O candidato à Assembleia Legislativa de São Paulo Carlo Cauti, do Partido Novo, contratou um dos envolvidos nos atos de 8 de janeiro de 2023 para atuar na produção e distribuição de materiais de sua campanha eleitoral. A informação foi confirmada pelo próprio candidato em entrevista ao portal Metrópoles.
Conhecido pelo apelido de 007 do Novo, Cauti afirmou que a decisão de contratar o homem teve como objetivo enviar um sinal claro contra as condenações relacionadas aos protestos em Brasília. Segundo ele, a medida também atende a uma necessidade humanitária do contratado, que enfrenta dificuldades financeiras.

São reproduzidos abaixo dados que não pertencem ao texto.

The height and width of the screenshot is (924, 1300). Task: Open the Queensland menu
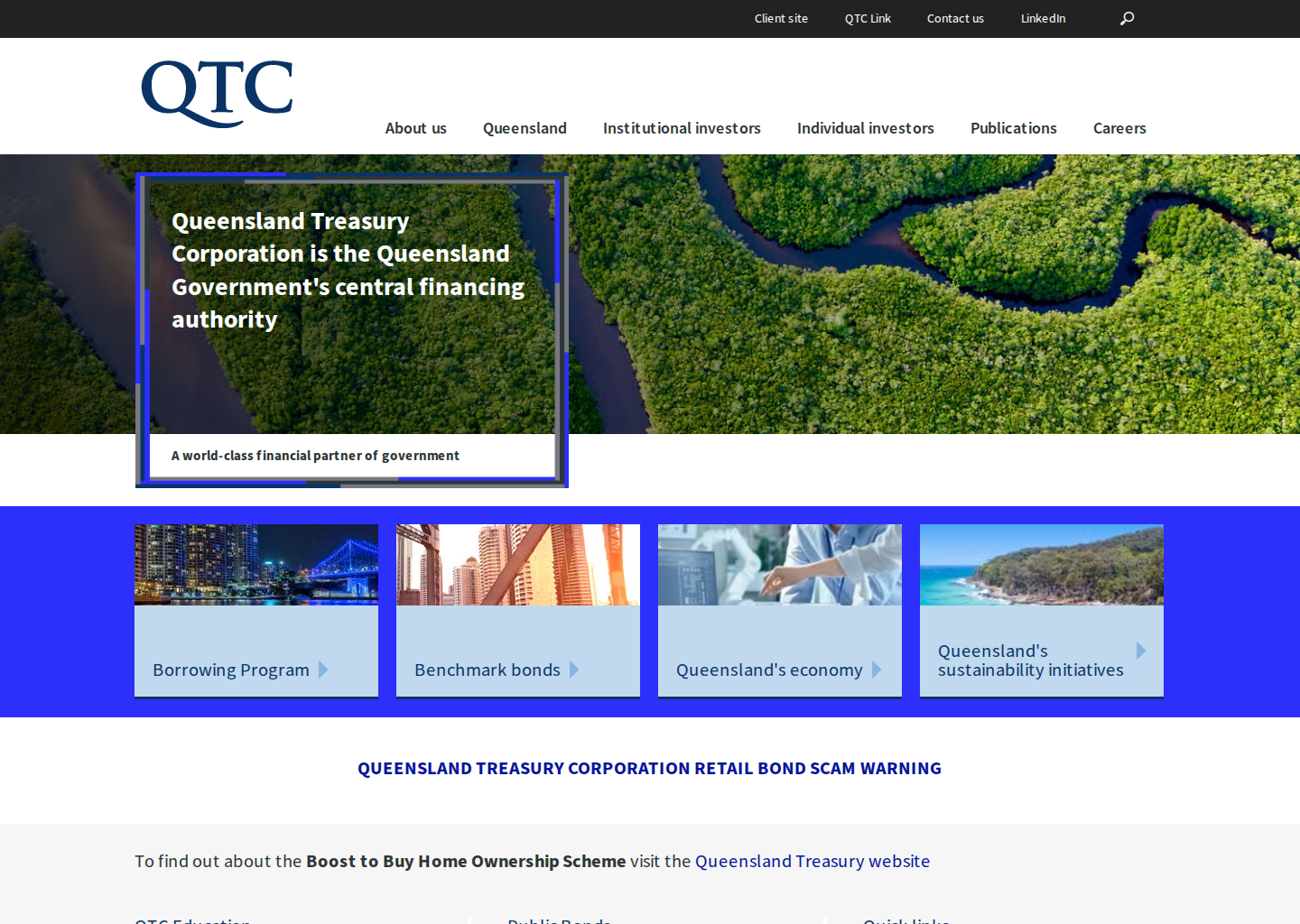tap(525, 128)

De acordo com o candidato, o contratado vive na Argentina e deixou o Brasil após a participação nos atos de 8 de janeiro. Cauti declarou que esteve no país vizinho nos últimos três anos e acompanhou as condições de vida de brasileiros que migraram. Para ele, a maioria dessas pessoas não representa risco à democracia.
O homem contratado cumpre prisão domiciliar desde abril de 2023, com uso de tornozeleira eletrônica. Entre as restrições impostas pela Justiça estão a proibição de utilizar redes sociais, conceder entrevistas, manter contato com outros investigados e receber visitas não autorizadas.
Cauti criticou a forma como o processo que resultou nas condenações dos envolvidos nos atos foi conduzido. Segundo o candidato, a contratação representa uma questão de justiça. Ele afirmou que o contratado trabalhava como guia turístico para estrangeiros e tinha uma vida normal antes das condenações.
«Fiquei com pena, de fato, com dó e decidi contratá-lo, porque francamente é até uma questão de justiça, né? Eu acho absurdo o jeito que esse processo foi conduzido», declarou Cauti ao Metrópoles. «Ele trabalhava como guia turístico para estrangeiros, tinha uma vida normal e hoje não consegue comprar um pão», completou.
A contratação ocorre em meio ao período eleitoral, quando candidatos buscam se diferenciar e atrair apoio. A decisão de Cauti de empregar um envolvido nos atos de 8 de janeiro pode gerar debates sobre os limites entre posicionamento político e responsabilidade legal durante a campanha.
O Partido Novo ainda não se manifestou oficialmente sobre a contratação. Procurada, a legenda não havia respondido até a publicação desta reportagem. O candidato mantém a defesa de que a medida é humanitária e crítica à condução do processo judicial.
O caso envolve um candidato que disputa uma vaga na Assembleia Legislativa de São Paulo e um contratado que cumpre pena em regime domiciliar. A situação deve repercutir entre eleitores e adversários ao longo da campanha.